The task:
Could you write out, word for word, each line from the one containing "Image resolution: width=1515" to the last line of the data below, both included and nothing more?

Top of Excerpted data

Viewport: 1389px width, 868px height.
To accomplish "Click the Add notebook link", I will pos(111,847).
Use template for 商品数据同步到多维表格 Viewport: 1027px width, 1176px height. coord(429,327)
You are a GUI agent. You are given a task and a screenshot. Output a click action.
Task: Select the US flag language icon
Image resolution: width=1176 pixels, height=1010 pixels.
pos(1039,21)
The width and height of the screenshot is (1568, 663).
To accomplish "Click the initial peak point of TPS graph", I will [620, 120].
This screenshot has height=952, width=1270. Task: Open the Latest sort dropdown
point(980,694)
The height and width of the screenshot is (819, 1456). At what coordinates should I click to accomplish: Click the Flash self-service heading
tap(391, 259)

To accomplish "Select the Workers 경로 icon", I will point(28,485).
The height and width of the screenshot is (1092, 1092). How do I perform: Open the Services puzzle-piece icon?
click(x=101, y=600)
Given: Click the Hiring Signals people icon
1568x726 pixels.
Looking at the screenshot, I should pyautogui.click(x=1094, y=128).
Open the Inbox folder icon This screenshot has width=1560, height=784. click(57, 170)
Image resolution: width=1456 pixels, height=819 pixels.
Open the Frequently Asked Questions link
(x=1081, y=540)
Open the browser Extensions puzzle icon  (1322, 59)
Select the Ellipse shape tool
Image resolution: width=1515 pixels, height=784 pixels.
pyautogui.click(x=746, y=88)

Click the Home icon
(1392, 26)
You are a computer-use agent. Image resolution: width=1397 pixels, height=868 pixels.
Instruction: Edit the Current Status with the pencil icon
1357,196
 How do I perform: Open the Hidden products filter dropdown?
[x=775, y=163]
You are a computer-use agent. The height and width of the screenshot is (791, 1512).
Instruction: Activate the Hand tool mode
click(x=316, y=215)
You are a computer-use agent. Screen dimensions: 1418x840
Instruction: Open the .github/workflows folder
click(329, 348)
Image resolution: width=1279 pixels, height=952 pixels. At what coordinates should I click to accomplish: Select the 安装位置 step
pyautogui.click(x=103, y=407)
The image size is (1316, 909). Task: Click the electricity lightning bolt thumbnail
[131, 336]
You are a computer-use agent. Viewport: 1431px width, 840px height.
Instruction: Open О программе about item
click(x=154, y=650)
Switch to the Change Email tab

Bottom of Excerpted data

Answer to this task:
Image resolution: width=1515 pixels, height=784 pixels.
pyautogui.click(x=746, y=88)

Click the Home icon
(1392, 26)
You are a computer-use agent. Image resolution: width=1397 pixels, height=868 pixels.
Instruction: Edit the Current Status with the pencil icon
1357,196
 How do I perform: Open the Hidden products filter dropdown?
[x=775, y=163]
You are a computer-use agent. The height and width of the screenshot is (791, 1512).
Instruction: Activate the Hand tool mode
click(x=316, y=215)
You are a computer-use agent. Screen dimensions: 1418x840
Instruction: Open the .github/workflows folder
click(329, 348)
Image resolution: width=1279 pixels, height=952 pixels. At what coordinates should I click to accomplish: Select the 安装位置 step
pyautogui.click(x=103, y=407)
The image size is (1316, 909). Task: Click the electricity lightning bolt thumbnail
[131, 336]
You are a computer-use agent. Viewport: 1431px width, 840px height.
Instruction: Open О программе about item
click(x=154, y=650)
Switch to the Change Email tab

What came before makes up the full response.